◆ Task requirements
Setting pictures aside, output exactly the lines from the start of the records to the line with "Task: Switch to the 문제 problems panel tab", that line included.

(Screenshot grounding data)
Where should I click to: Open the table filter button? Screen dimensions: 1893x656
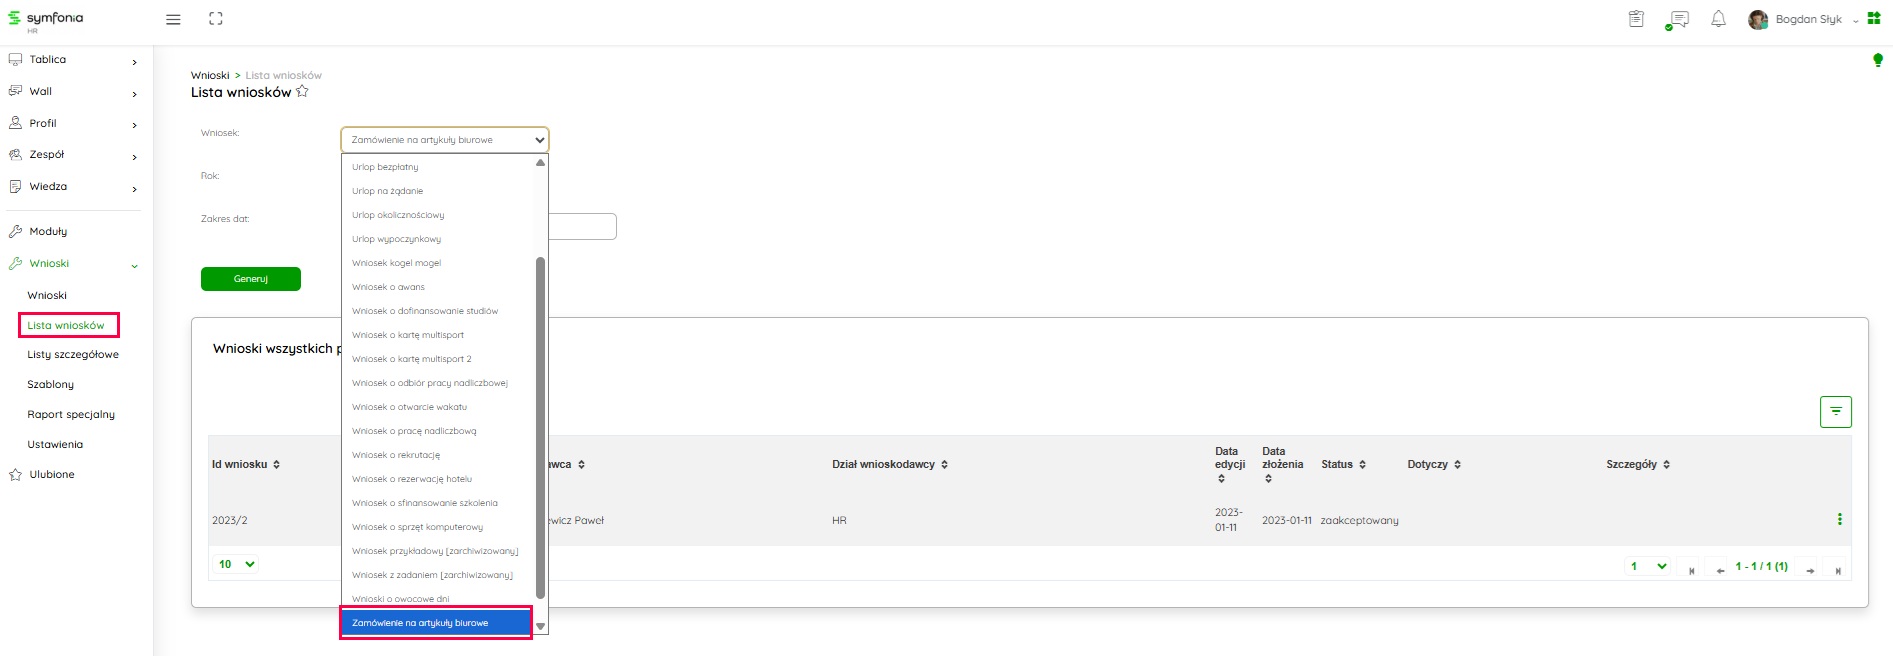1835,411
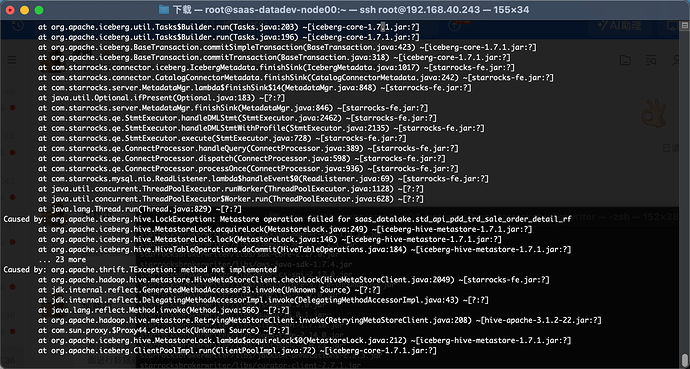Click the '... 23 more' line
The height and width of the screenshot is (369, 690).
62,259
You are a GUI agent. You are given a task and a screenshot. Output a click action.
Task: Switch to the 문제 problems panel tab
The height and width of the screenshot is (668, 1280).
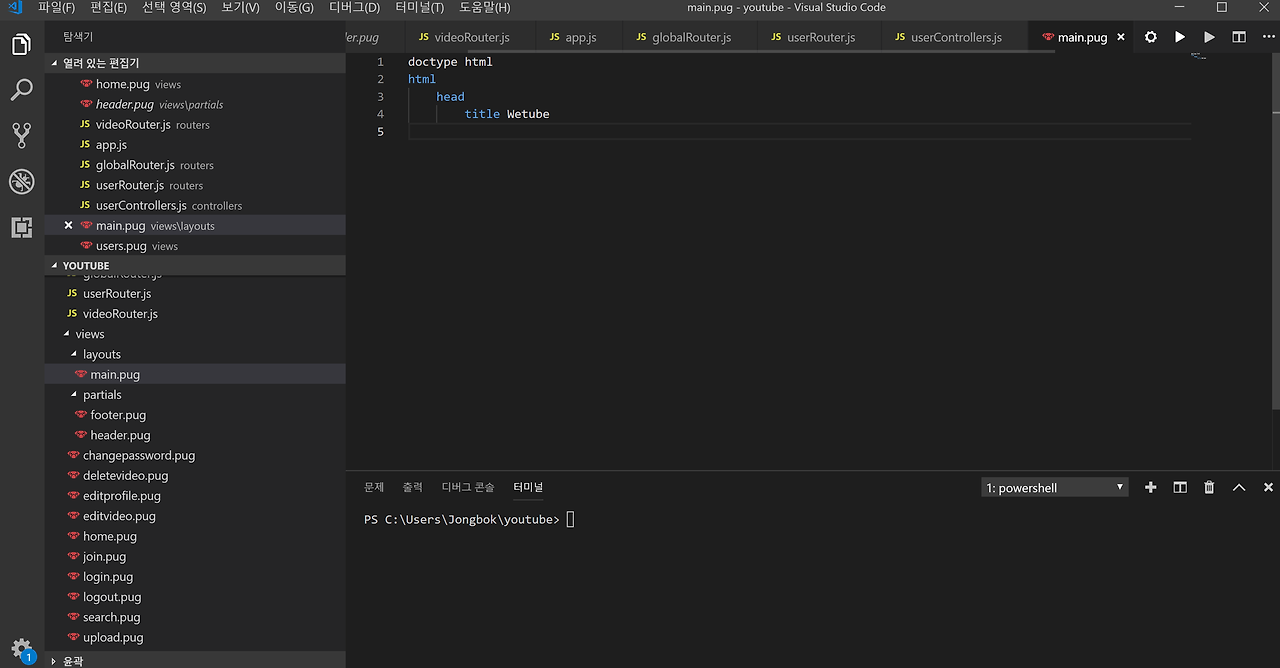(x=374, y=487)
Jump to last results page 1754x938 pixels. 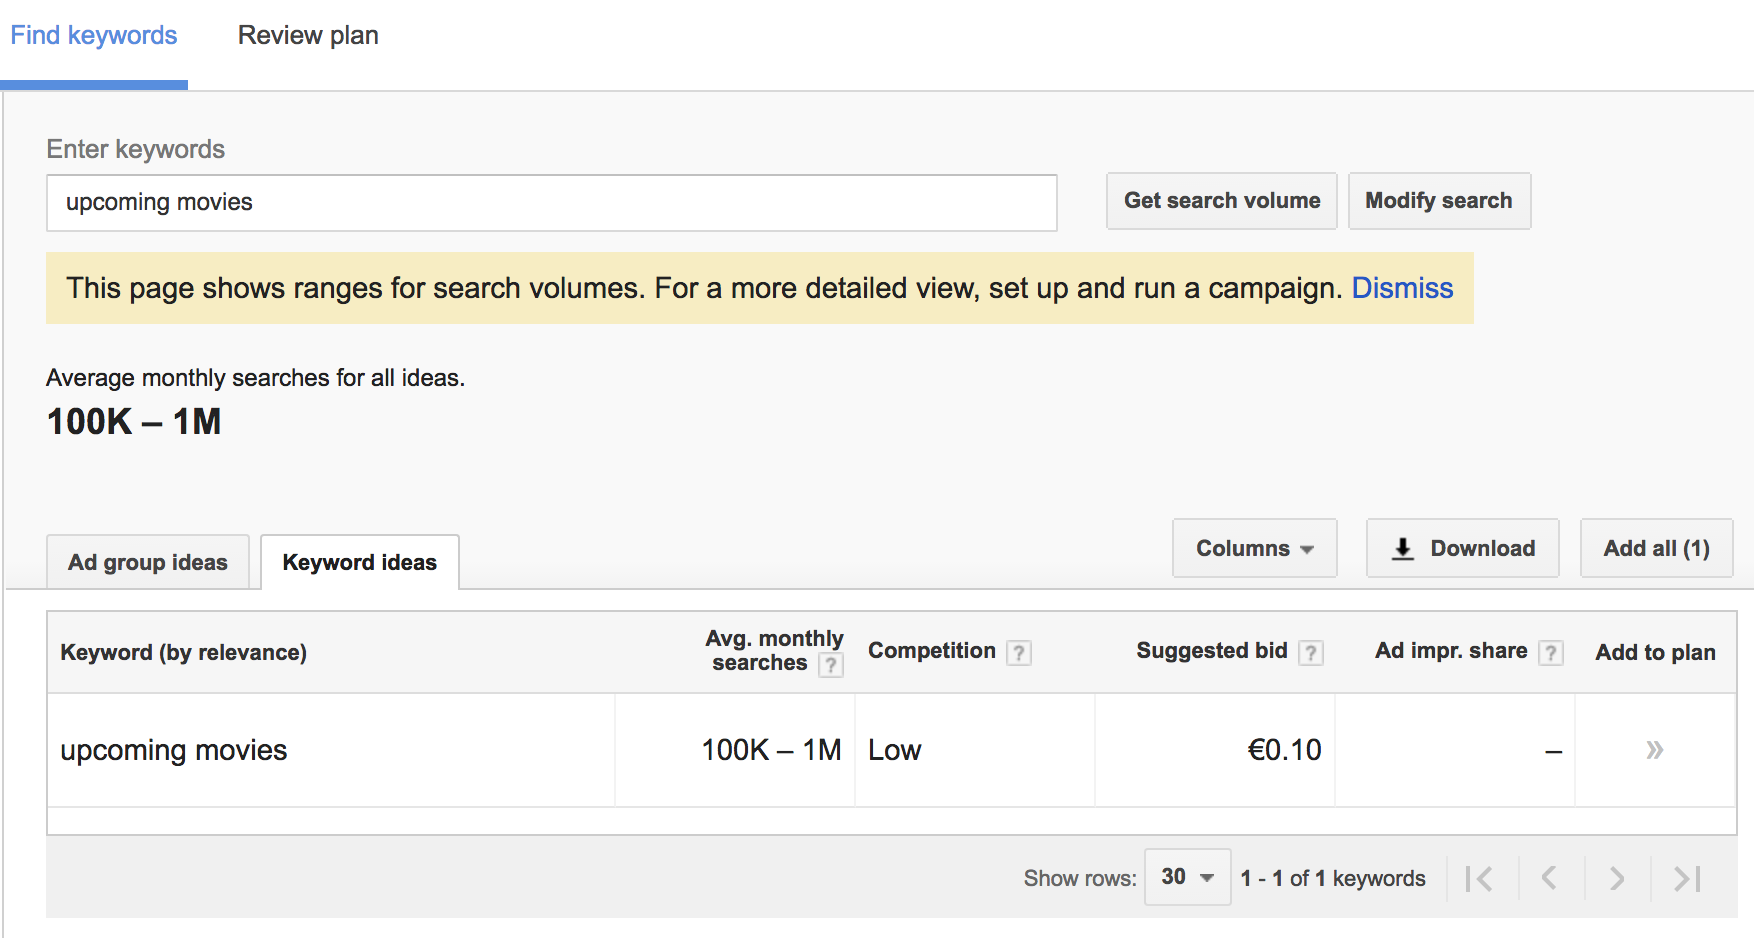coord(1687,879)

◆ Worked solution
Where should I click to: Open the table filter button? Screen dimensions: 1893x656
1835,411
Click the '... 23 more' line
The height and width of the screenshot is (369, 690).
62,259
You are a GUI agent. You are given a task and a screenshot. Output a click action.
Task: Switch to the 문제 problems panel tab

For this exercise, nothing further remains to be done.